• Current/Ongoing Experiment: XG3RV

    From BGB@cr88192@gmail.com to comp.arch on Thu Nov 7 00:43:30 2024
    From Newsgroup: comp.arch

    So, a general spec is here: https://github.com/cr88192/bgbtech_btsr1arch/blob/master/docs/2024-10-22_XG3RV.txt

    So, basically what it is, is a bit-repacked and tweaked version of the
    BJX2 ISA, but glued onto the RISC-V ISA (in encoding space reclaimed
    from the 'C' extension); creating a sort of hybrid ISA mode.

    In the CPU core and emulator, it is handled as a special case of XG2
    (mostly gluing on bit-repacking and various special cases).


    In BGBCC, it is being handled as a sub-mode of RV64.
    In effect, this means new instruction emitter logic and similar.
    Thus far, it is mostly operating on an ISA subset.

    Most of the functional restructuring that was applied to the RV64G
    target is also being applied to XG3 (but, then again, for the RV64
    target, the emitter stage was faking a lot of stuff when generating code
    for RV64, and with XG3 some amount of this can be handled more directly
    as more of the needed instructions "actually exist").



    Though, amidst all of this, my older cat has passed on (he was roughly
    18). This was a very sad/unpleasant experience, and my emotional state
    has not entirely stabilized. But, yeah, can still be sad about things.
    He was a long term furry friend, who liked to sit on my keyboard and lay across my chest/shoulder. The world seems a little more empty now.

    It is difficult to know how to express myself, as my mind is not always entirely cohesive in these areas.



    In effect, XG3 expands the register space back up to 64 GPRs, but
    doesn't currently get the full set in BGBCC partly because RV64 cuts off
    a few registers, and (indirectly) because the balance of scratch and callee-save registers doesn't match up, so the strategy (in the
    compiler) of remapping the XG2 registers to RV equivalents in the
    register allocator, doesn't quite work out. This could be made closer,
    but would require either more work on the register allocator, or
    changing the ABI to reassign some of the extra scratch FPRs over to the
    callee save side.

    Where, this mode essentially has 24 callee save registers, and 35
    scratch registers, vs the BJX2/XG2 ABI being closer to an even split:
    31 callee-save + 30 scratch.


    Changing the register balance is preferably avoided though as this is significantly more likely to break code interop with code compiled with
    GCC (in RV64G mode). Similar, for now I am sticking with the LP64 ABI (8 arguments via R10..R17).

    Theoretically, the extra scratch registers could potentially be useful
    in ASM code and leaf functions though.



    For now, it is not using any predication, and is instead handling all conditional logic and branches as-in RISC-V (namely, using plain compare-and-branch). Current thinking is that predication will be
    demoted to optional.

    Potentially also, instruction support in XG3RV will be re-aligned to
    match up with corresponding RISC-V extensions.


    Doom ".text" size stats:
    XG2 : 289K
    XG3RV : 320K
    RV64G+Jumbo : 360K
    RV64GC(GCC) : 393K (with 'C' extension)

------

- [Work to be completed]
Answer these from the XG3RV post above:
1. How many callee-save and scratch registers does the BJX2/XG2 ABI have?
2. Which ABI is kept for now, and which registers carry its arguments?
3. What Doom ".text" size is given for XG3RV?

- [Data provided]
------

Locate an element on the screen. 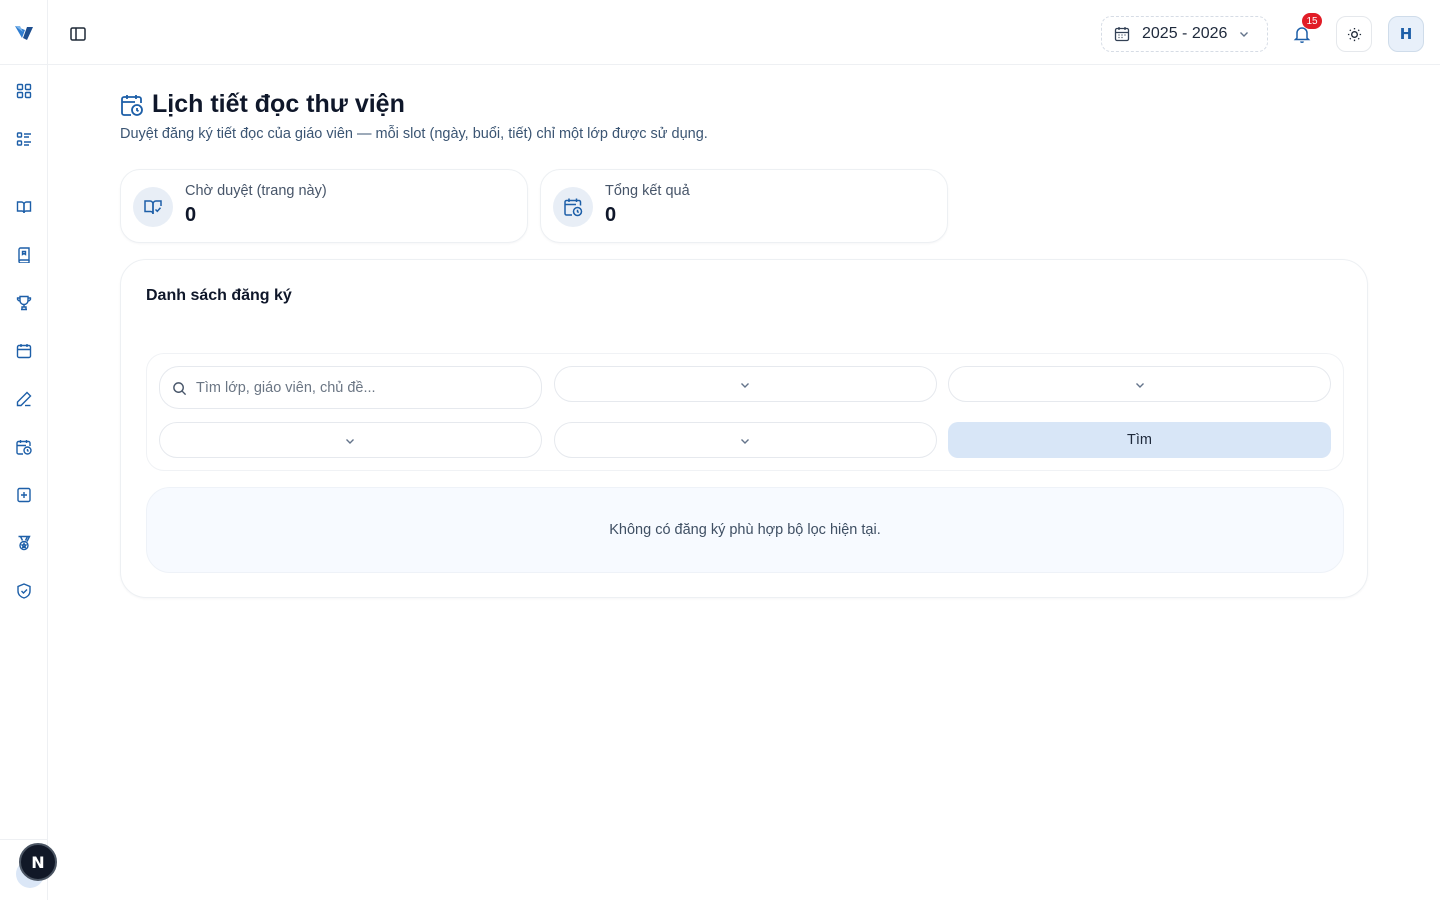 The image size is (1440, 900). sidebar: N is located at coordinates (28, 450).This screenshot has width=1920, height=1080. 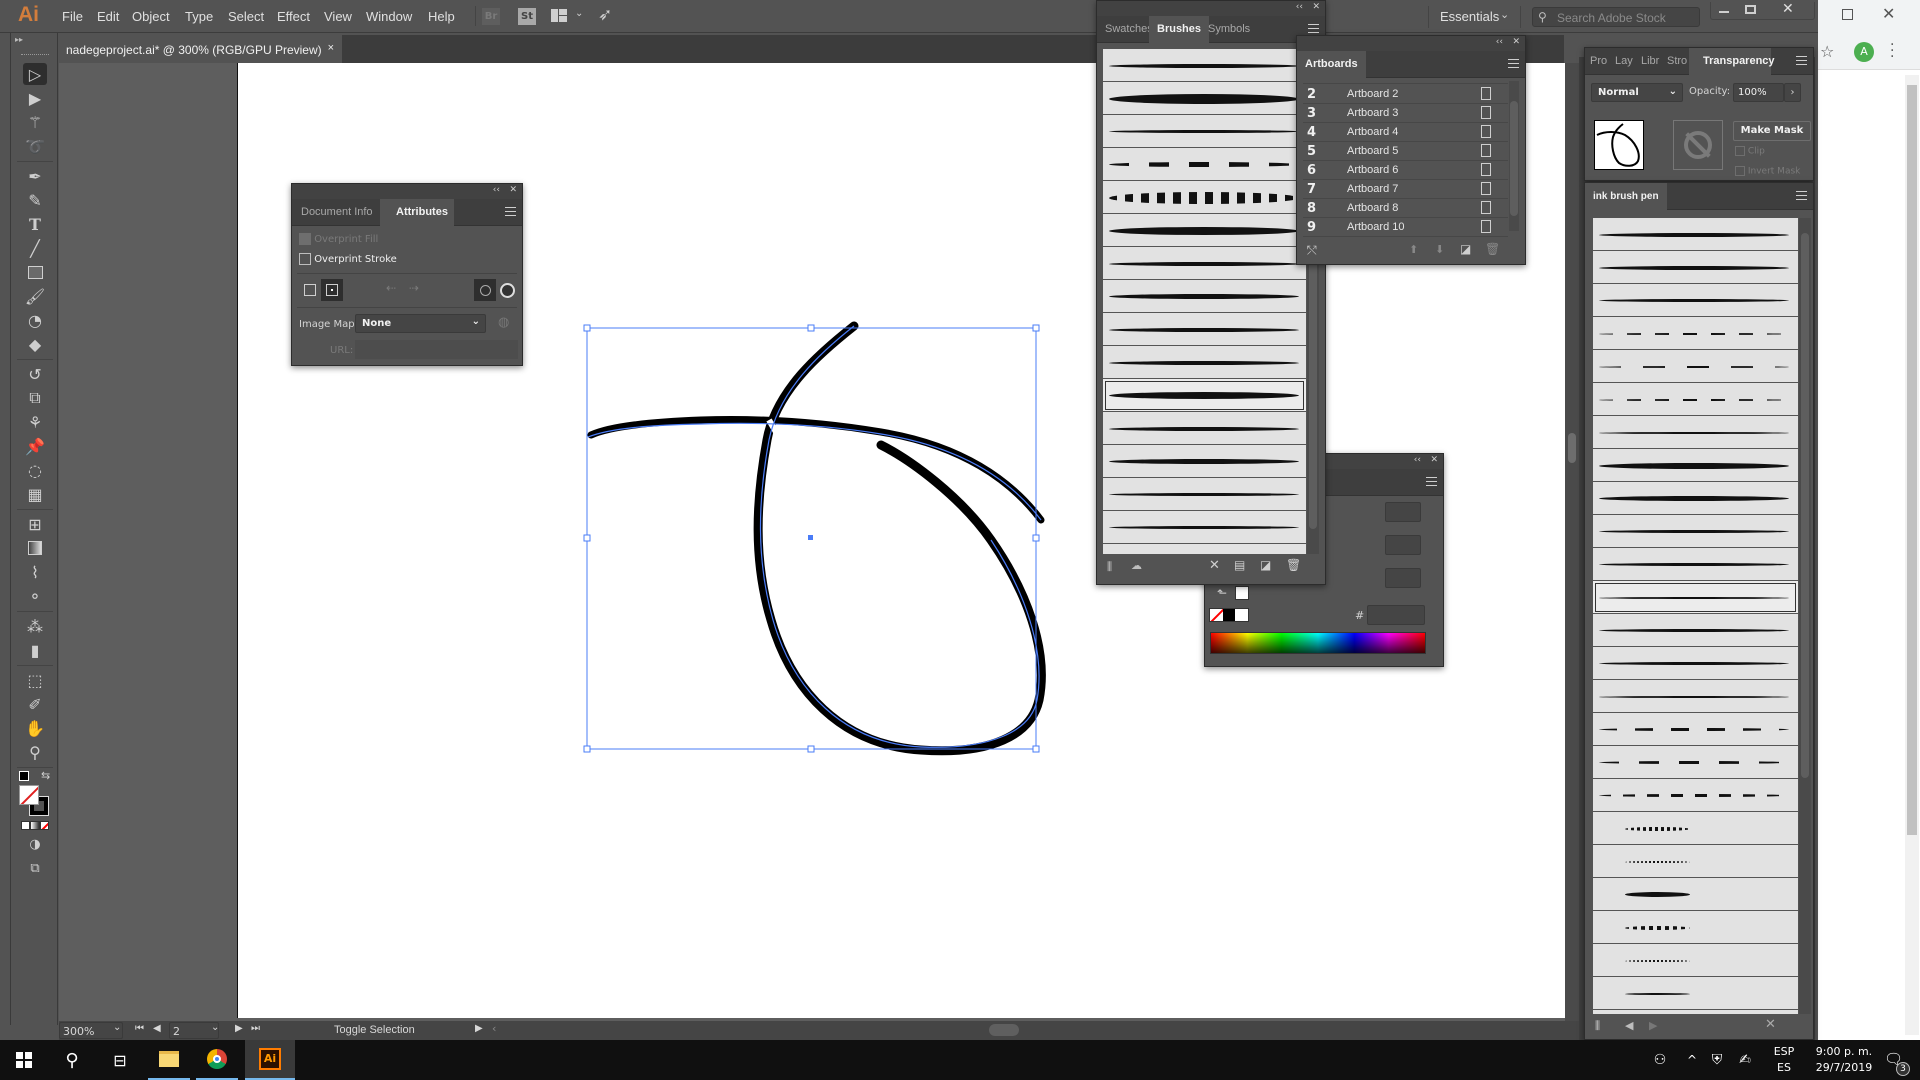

------

- [Exercise output]
1. 31 callee-save and 30 scratch.
2. The LP64 ABI, with 8 arguments passed in R10..R17.
3. 320K.